Two security flaws have been discovered in the Simple Membership plugin for WordPress, which could potentially lead to privilege escalation issues. These vulnerabilities affect versions 4.3.4 and below of the popular plugin, which is developed by smp7 and wp.insider and used for custom membership management on WordPress sites.
The security flaws were identified by Patchstack security researchers and include an Unauthenticated Membership Role Privilege Escalation vulnerability (CVE-2023-41957) and an Authenticated Account Takeover vulnerability (CVE-2023-41956). The first vulnerability allows unauthenticated users to register accounts with arbitrary membership levels, while the second vulnerability enables authenticated users to take over any member account through an insecure password reset process.
The Unauthenticated Membership Role Privilege Escalation vulnerability is primarily due to a function that handles the registration process. Patchstack explained that the function handles the process of password reset through a reset password link feature. In the plugin context, users can enable password reset through a link that is sent to their email. However, a critical condition exists where the function can be manipulated through certain GET parameters, allowing users to register with any membership level from an arbitrary member account.
In the case of the Authenticated Account Takeover vulnerability, a separate function handles password reset through a link feature. By carefully crafting the parameters, an attacker could exploit this vulnerability to take control of a user’s account.
Patchstack promptly reported these vulnerabilities to the plugin vendor on August 29. In response, the vendor took swift action and released version 4.3.5 of the plugin on August 30, 2023, to address the issues. The vendor implemented checks to validate user-controlled parameters in custom registration and password reset processes, ensuring that these vulnerabilities could no longer be exploited.
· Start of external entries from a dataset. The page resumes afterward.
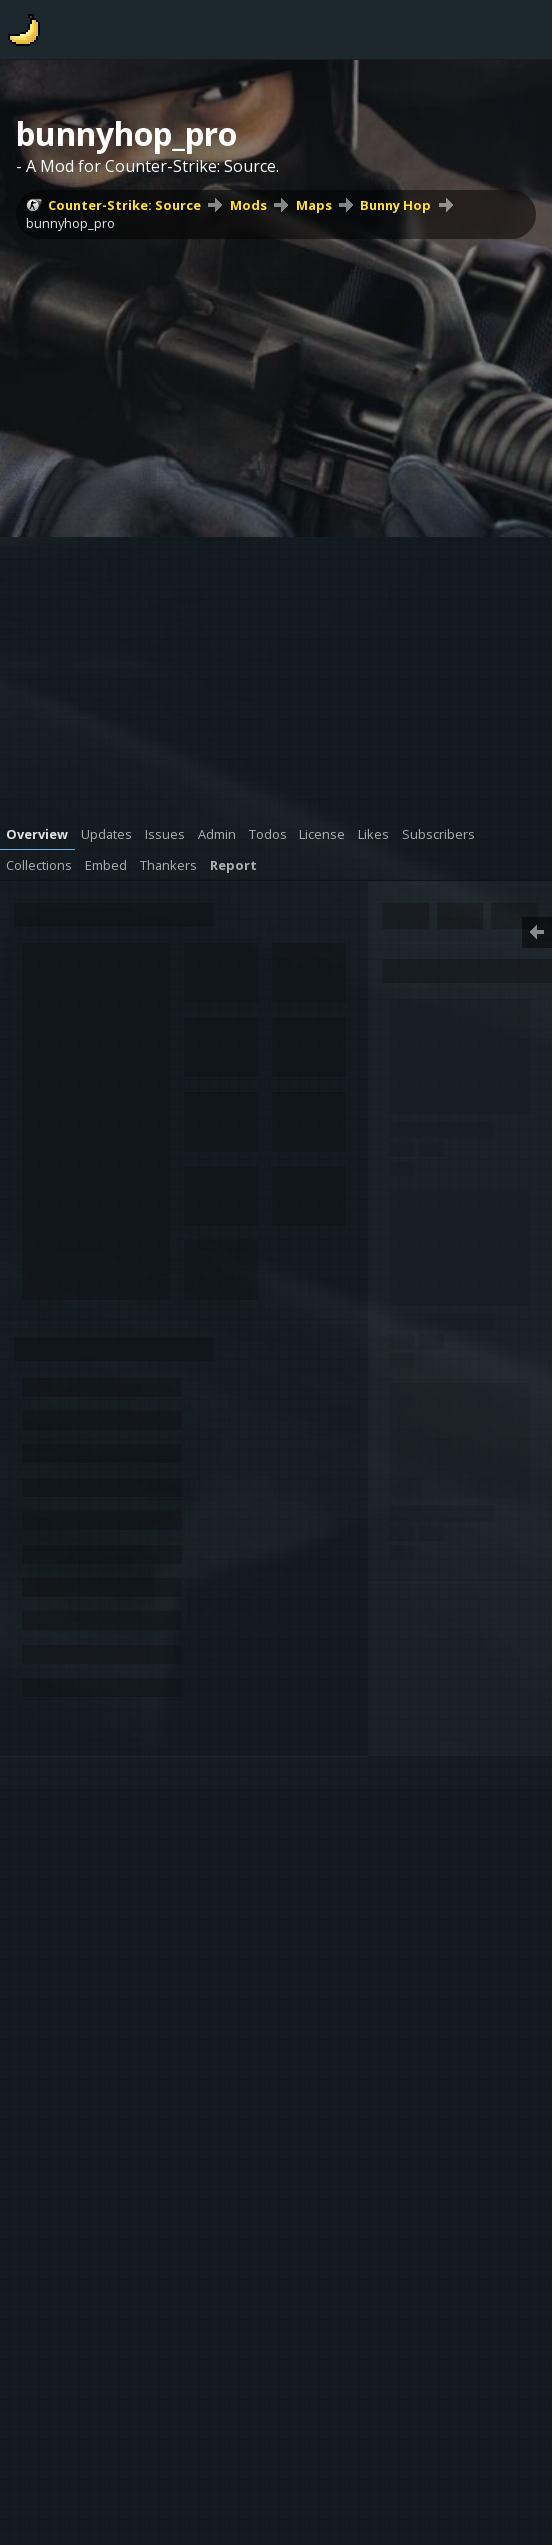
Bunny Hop (395, 205)
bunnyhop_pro (70, 223)
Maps (314, 205)
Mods (248, 205)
With over 50,000 active installations, the Simple Membership plugin is widely used for custom membership management on WordPress sites. Therefore, it is crucial for users to update their installations to the latest version (4.3.5) to protect against potential attacks.
This incident highlights the importance of regular updates and patching for plugins and software. Vulnerabilities can be discovered at any time, and it is critical for developers and users to stay vigilant and take swift action to address these issues. In this case, the plugin vendor acted promptly to address the vulnerabilities, demonstrating their commitment to security.
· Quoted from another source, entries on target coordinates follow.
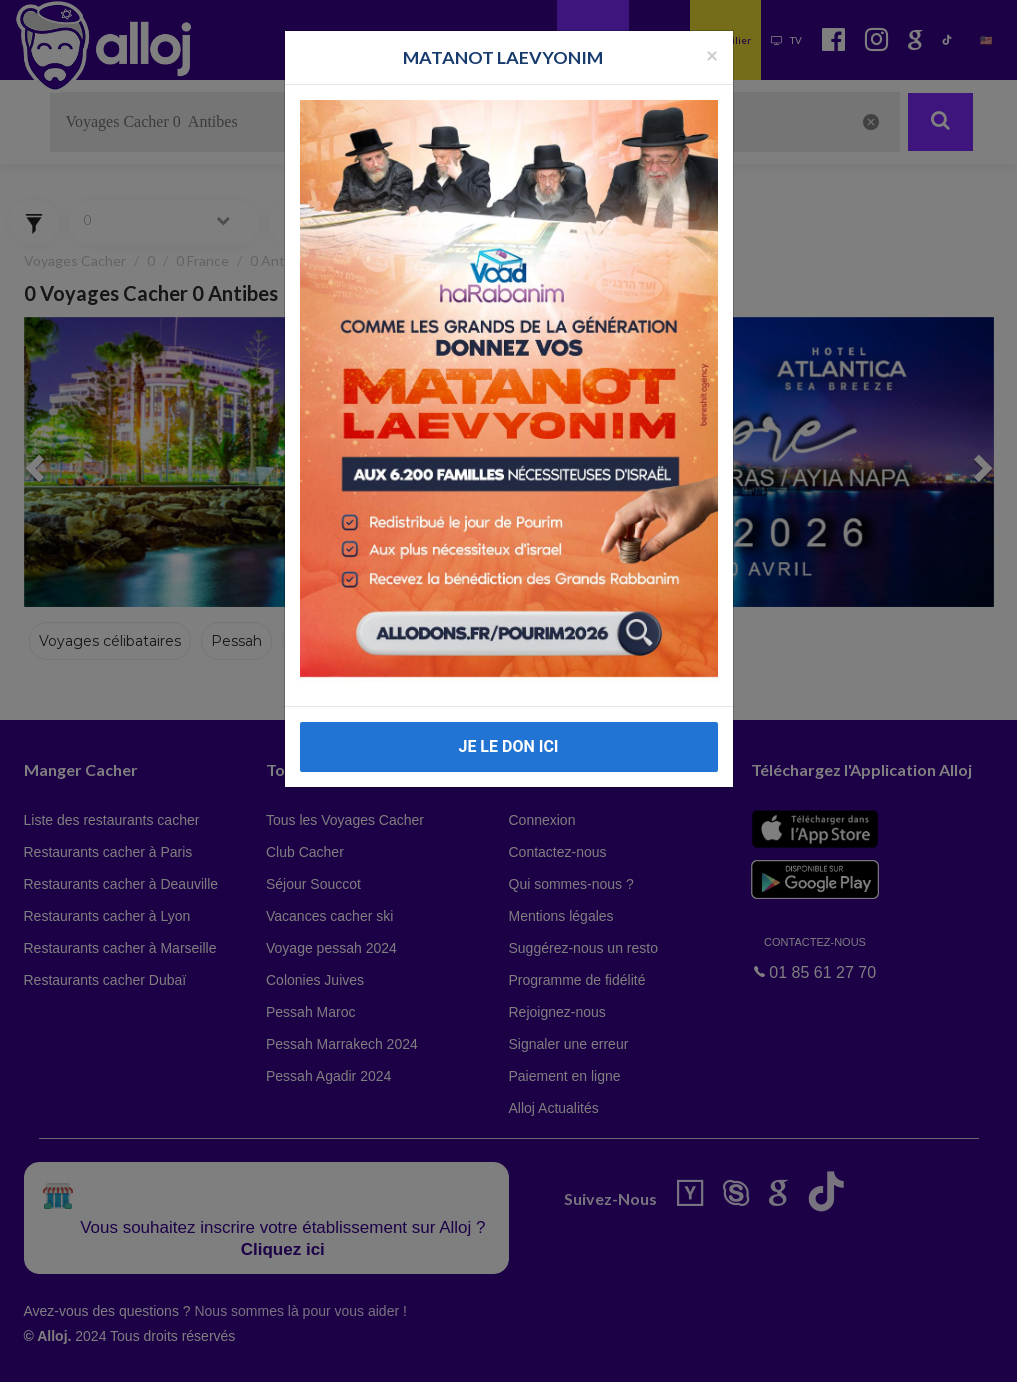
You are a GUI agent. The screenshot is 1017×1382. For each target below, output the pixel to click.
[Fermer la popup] (712, 54)
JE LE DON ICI (508, 746)
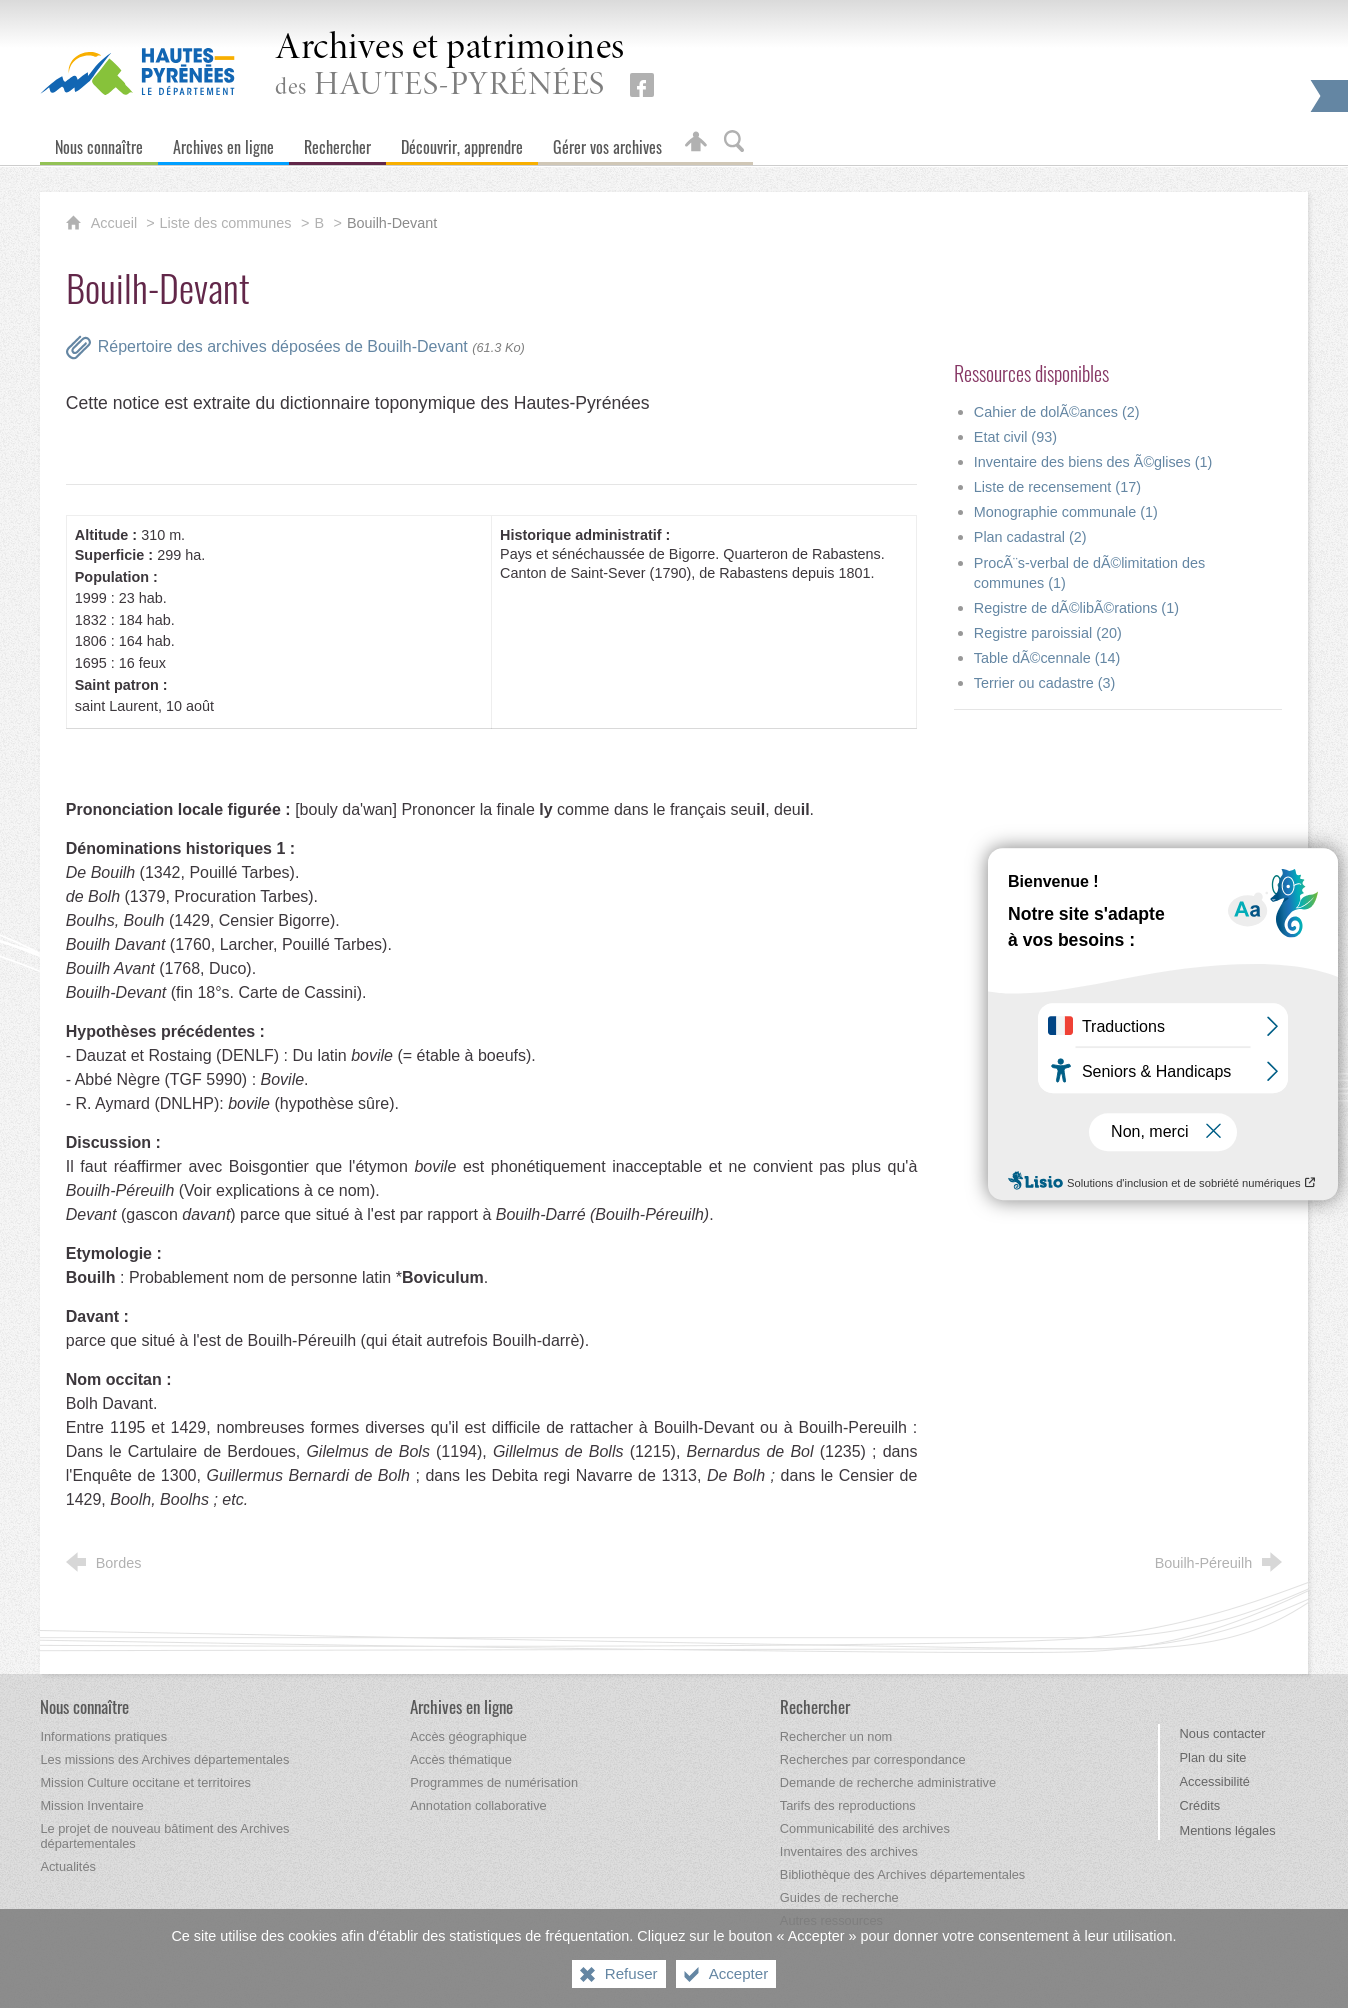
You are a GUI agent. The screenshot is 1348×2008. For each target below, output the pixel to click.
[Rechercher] (337, 142)
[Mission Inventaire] (91, 1805)
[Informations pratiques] (103, 1736)
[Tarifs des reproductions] (848, 1805)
Website administrators and owners using the Simple Membership plugin should prioritize updating their installations as soon as possible to ensure the security of their WordPress sites. By keeping plugins and software up-to-date, users can protect against potential attacks and minimize the risk of compromise.
In conclusion, the discovery of security flaws in the Simple Membership plugin for WordPress underscores the ongoing need for robust security practices in the digital landscape. Adequate measures, such as regular updates, vulnerability assessments, and timely patching, are essential to safeguard websites and user data. Plugin vendors and developers also play a crucial role in promptly addressing reported vulnerabilities and releasing updates to mitigate potential risks. By prioritizing security, users can maintain the integrity and privacy of their online platforms.